C’est encore une plaisante excuse de sa vanité de dire qu’il n’a écrit que pour ses parents et amis ; car si cela eût été ainsi, pourquoi en eût-il fait faire trois impressions ? Une seule ne suffisait-elle pas pour ses parents et pour ses amis ? D’où vient encore qu’il a augmenté son livre dans les dernières impressions qu’il en a fait faire, et qu’il n’en a jamais rien retranché, si ce n’est que la fortune secondait ses intentions ? J’ajoute, dit-il, mais je ne corrige pas, parce que celui qui a hypothéqué au monde son ouvrage, je trouve apparence qu’il n’y ait plus de droit. Qu’il die s’il peut mieux ailleurs, et ne corrompe la besogne qu’il a vendue. De telles gens il ne faudrait rien acheter qu’après leur mort, qu’ils y pensent bien avant que de se produire. Qui les hâte ? mon livre est toujours un, etc.[1]. Il a donc voulu se produire et hypothéquer au monde son ouvrage aussi bien qu’à ses parents et à ses amis. Mais sa vanité serait toujours assez criminelle quand il n’aurait tourné et arrêté l’esprit et le cœur que de ses parents et de ses amis vers son portrait autant de temps qu’íl en faut pour lire son livre.
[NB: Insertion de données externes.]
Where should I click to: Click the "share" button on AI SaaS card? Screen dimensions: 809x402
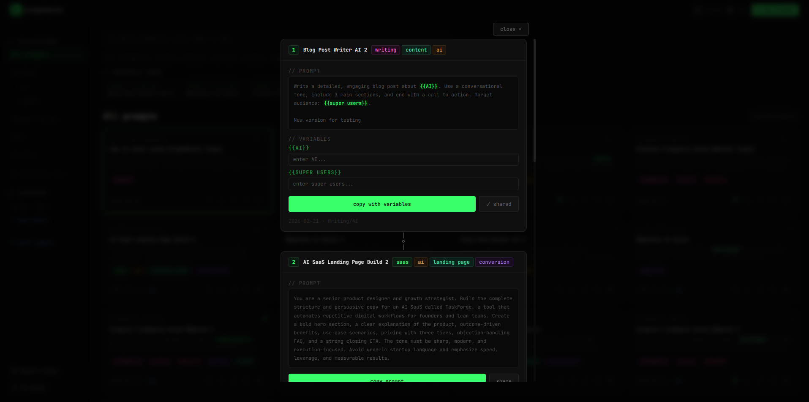tap(504, 380)
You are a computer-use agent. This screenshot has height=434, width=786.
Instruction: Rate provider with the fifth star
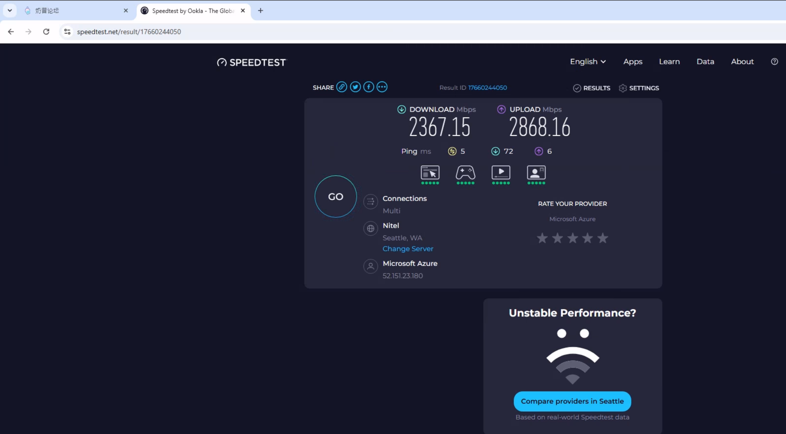click(x=602, y=238)
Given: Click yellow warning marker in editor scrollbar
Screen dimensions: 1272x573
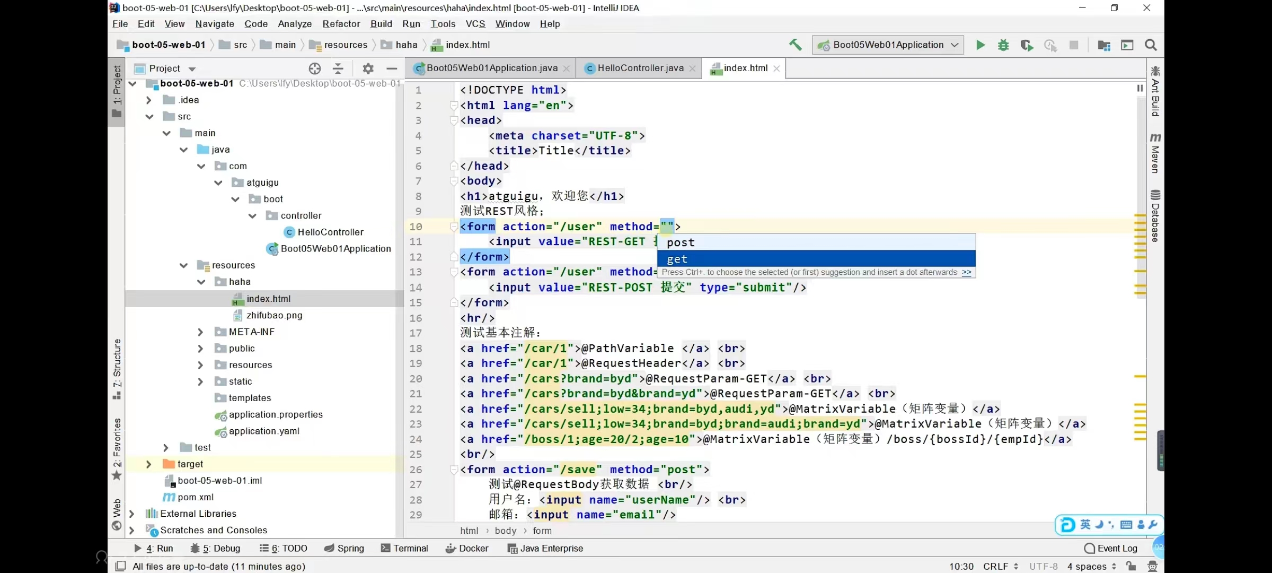Looking at the screenshot, I should coord(1140,377).
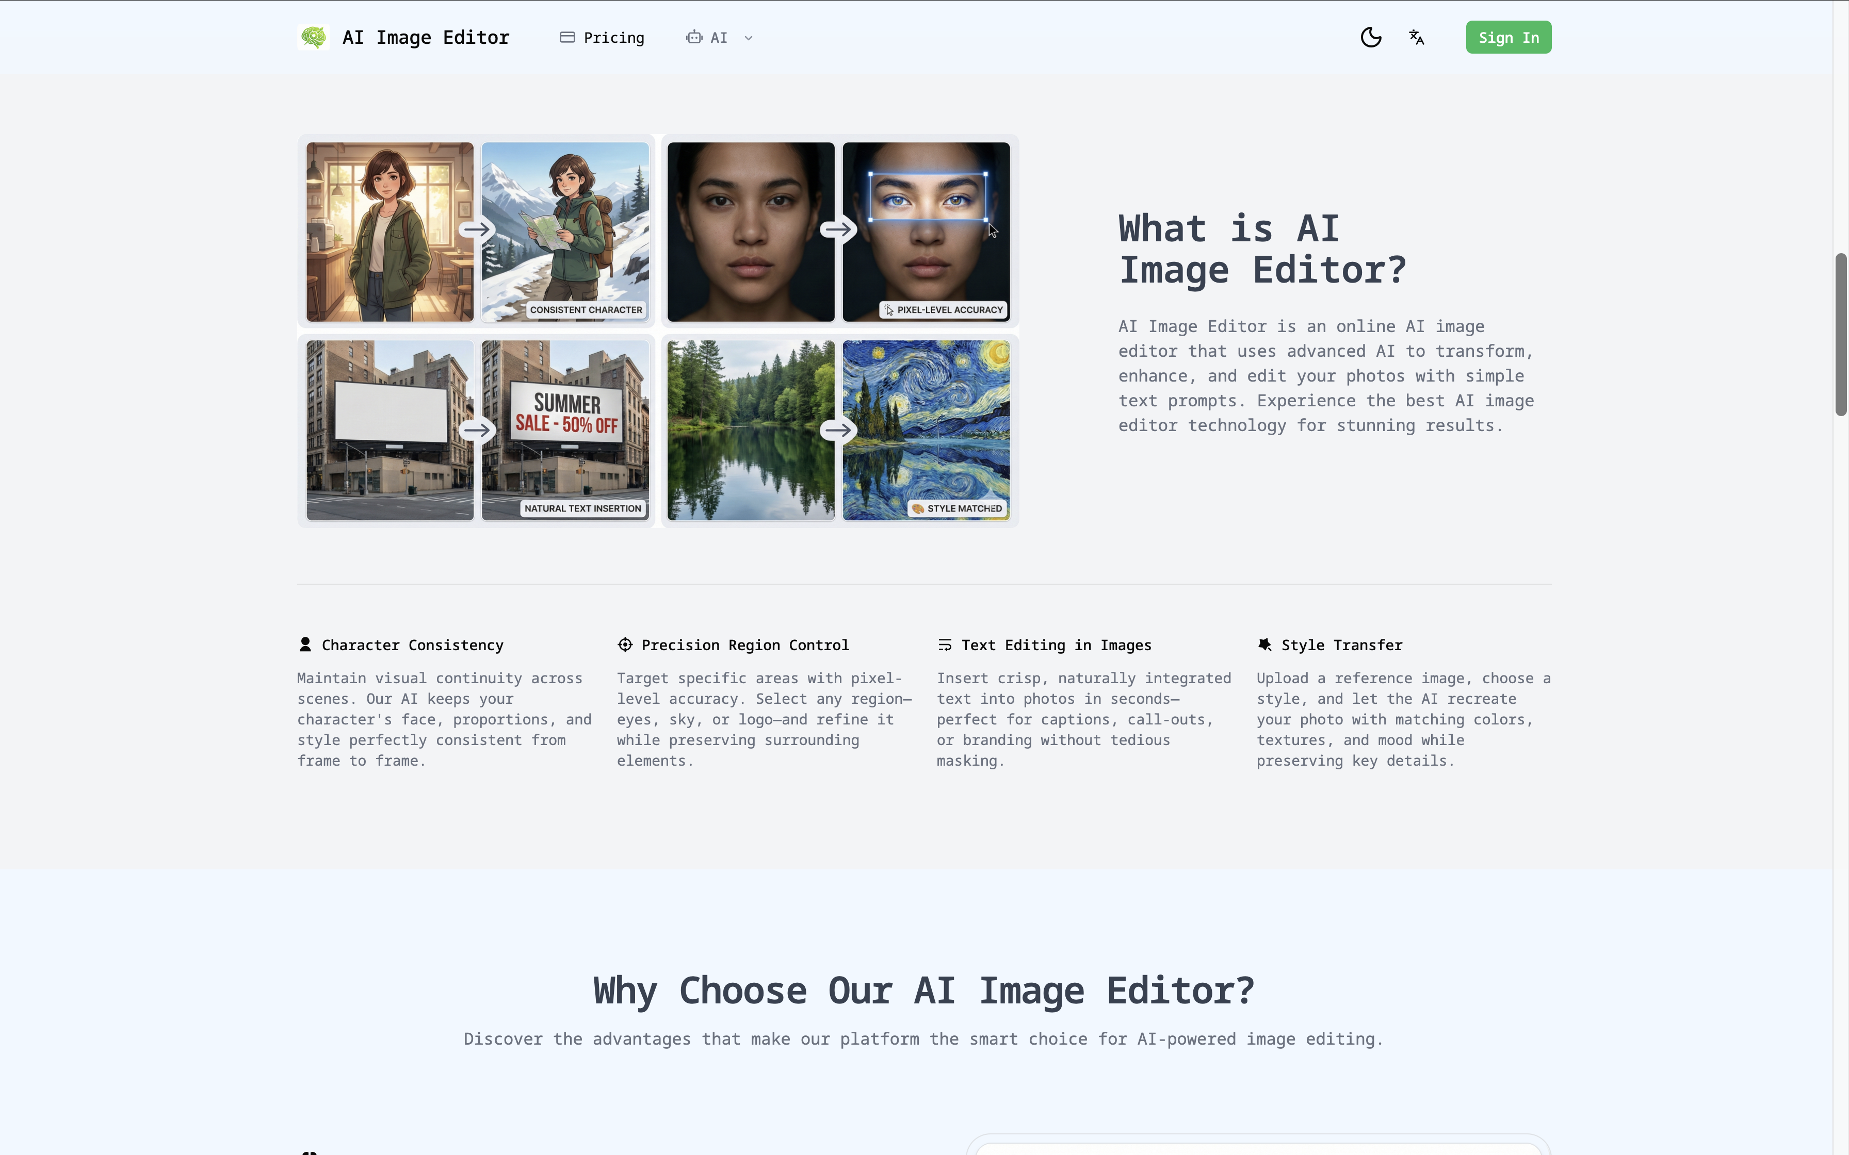Click the Character Consistency person icon
The height and width of the screenshot is (1155, 1849).
tap(305, 644)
Si c’est un défaut de parler souvent de soi, c’est une effronterie ou plutôt une espèce de folie que des se louer à tous moments comme fait Montaigne : car ce n’est pas seulement pécher contre l’humilité chrétienne, mais c’est encore choquer la raison.

Les hommes sont faits pour vivre ensemble et pour former des corps et des sociétés civiles. Mais il faut remarquer que tous les particuliers qui composent les sociétés ne veulent pas qu’on les regarde comme la dernière partie du corps duquel ils sont. Ainsi, ceux qui se louent se mettant au-dessus des autres, les regardant comme les dernières parties de leur société, et se considérant eux-mêmes comme les principales et les plus honorables, ils se rendent nécessairement odieux à tout le monde au lieu de se faire aimer et de se faire estimer.

C’est donc une vanité et une vanité indiscrète et ridicule à Montaigne de parler avantageusement de lui-même à tous moments, mais c’est une vanité encore plus extravagante à cet auteur de décrire ses défauts ; car si l’on y prend garde, on verra qu’il ne

  1. Ch. 9, l. 3.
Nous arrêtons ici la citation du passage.